When a team of archaeologists recently came across some 15,000-year-old human remains, they made an interesting discovery. The teeth of those ancient humans were riddled with holes. Their cavities were caused by the same thing that still plagues us today: specific tiny microbes that live in our mouths.
These microbes are with us soon after birth. We typically pick them up as babies from our mothers' mouths. And as our teeth erupt, they naturally begin to accumulate communities of bacteria. Depending on what we eat, and specifically how much sugar we consume, certain microbes can overpopulate and cause cavities.
Diets high in sugary foods cause an explosion of bacteria called mutans streptococci in our mouths. Like humans, these microorganisms love sugar, using it as a molecular building block and energy source. As they consume it, the bacteria generate by-products in the form of acids, such as lactic acid. The mutans streptococci are resistant to this acid, but unfortunately, our teeth aren't. While each human tooth is coated in a hardy, protective layer of enamel, it's no match for acid. That degrades the armor over time, leaching away its calcium minerals. Gradually, acid wears down a pathway for bacteria into the tooth's secondary layer called the dentin.

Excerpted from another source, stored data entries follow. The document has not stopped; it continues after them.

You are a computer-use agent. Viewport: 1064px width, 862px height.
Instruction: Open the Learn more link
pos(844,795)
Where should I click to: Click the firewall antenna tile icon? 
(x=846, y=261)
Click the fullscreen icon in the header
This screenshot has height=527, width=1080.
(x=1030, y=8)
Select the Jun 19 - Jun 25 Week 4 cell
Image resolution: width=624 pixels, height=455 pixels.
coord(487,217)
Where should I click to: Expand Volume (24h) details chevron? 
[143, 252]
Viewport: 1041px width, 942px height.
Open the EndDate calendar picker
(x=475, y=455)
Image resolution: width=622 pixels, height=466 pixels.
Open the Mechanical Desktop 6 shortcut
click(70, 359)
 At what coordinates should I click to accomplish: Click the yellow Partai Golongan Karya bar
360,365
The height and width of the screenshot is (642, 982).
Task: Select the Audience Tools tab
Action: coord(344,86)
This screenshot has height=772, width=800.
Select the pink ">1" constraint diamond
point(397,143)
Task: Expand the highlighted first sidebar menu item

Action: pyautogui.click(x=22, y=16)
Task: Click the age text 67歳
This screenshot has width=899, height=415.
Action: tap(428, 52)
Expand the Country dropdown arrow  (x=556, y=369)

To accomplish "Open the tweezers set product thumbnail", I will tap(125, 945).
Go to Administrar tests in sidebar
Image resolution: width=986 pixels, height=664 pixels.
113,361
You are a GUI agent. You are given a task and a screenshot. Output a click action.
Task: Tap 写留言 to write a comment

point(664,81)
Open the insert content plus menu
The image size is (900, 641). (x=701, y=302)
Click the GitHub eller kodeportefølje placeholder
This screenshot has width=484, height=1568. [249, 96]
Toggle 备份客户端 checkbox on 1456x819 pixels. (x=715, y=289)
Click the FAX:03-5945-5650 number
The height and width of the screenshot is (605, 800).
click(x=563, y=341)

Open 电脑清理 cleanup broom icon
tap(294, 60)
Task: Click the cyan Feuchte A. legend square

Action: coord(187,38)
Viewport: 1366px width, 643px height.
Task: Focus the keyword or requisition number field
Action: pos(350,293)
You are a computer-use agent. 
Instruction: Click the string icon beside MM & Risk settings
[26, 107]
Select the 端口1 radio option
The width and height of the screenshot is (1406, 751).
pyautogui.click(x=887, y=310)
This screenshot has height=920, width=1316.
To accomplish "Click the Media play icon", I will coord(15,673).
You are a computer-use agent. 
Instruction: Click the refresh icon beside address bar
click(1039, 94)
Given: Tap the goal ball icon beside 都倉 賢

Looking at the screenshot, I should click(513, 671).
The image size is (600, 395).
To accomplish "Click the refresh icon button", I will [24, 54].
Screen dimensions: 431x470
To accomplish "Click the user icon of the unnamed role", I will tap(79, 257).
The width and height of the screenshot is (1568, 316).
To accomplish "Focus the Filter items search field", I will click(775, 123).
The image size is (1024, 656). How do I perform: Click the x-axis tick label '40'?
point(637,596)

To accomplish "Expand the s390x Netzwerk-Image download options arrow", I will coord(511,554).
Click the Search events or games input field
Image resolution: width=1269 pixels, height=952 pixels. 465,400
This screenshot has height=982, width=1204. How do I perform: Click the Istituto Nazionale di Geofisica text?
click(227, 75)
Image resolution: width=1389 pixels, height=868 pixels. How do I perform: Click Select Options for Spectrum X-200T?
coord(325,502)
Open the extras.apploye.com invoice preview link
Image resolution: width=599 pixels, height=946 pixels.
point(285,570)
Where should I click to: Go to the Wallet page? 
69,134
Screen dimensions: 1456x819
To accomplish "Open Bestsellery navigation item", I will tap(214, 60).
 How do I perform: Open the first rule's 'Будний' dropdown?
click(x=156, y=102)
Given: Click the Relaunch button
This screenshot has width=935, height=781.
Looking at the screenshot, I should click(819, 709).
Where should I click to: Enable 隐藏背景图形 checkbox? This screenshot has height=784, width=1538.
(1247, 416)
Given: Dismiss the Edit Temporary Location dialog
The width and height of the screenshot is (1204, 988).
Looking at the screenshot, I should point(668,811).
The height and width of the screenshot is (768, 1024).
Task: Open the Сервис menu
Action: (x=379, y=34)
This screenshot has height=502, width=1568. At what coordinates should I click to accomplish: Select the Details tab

Since blood vessels and nerves in our teeth are enclosed deep within, at this stage, the expanding cavity doesn't hurt. But if the damage extends beyond the dentin, the bacterial invasion progresses, causing excruciating pain as the nerves become exposed. Without treatment, the whole tooth may become infected and require removal, all due to those sugar-loving bacteria.
The more sugar our food contains, the more our teeth are put at risk. Those cavemen would hardly have indulged in sugary treats, however. So, what caused their cavities? In meat-heavy diets, there would have been a low risk of cavities developing because lean meat contains very little sugar. But that's not all our early human ancestors ate. Cavemen would also have consumed root vegetables, nuts, and grains, all of which contain carbohydrates. When exposed to enzymes in the saliva, carbohydrates get broken down into simpler sugars, which can become the fodder for those ravenous mouth bacteria.
So, while ancient humans did eat less sugar compared to us, their teeth were still exposed to sugars. That doesn't mean they were unable to treat their cavities, though. Archaeological remains show that about 14,000 years ago, humans were already using sharpened flint to remove bits of rotten teeth. Ancient humans even made rudimentary drills to smooth out the rough holes left behind and beeswax to plug cavities, like modern-day fillings. Today, we have much more sophisticated techniques and tools, which is fortunate because we also need to contend with our more damaging, sugar-guzzling ways.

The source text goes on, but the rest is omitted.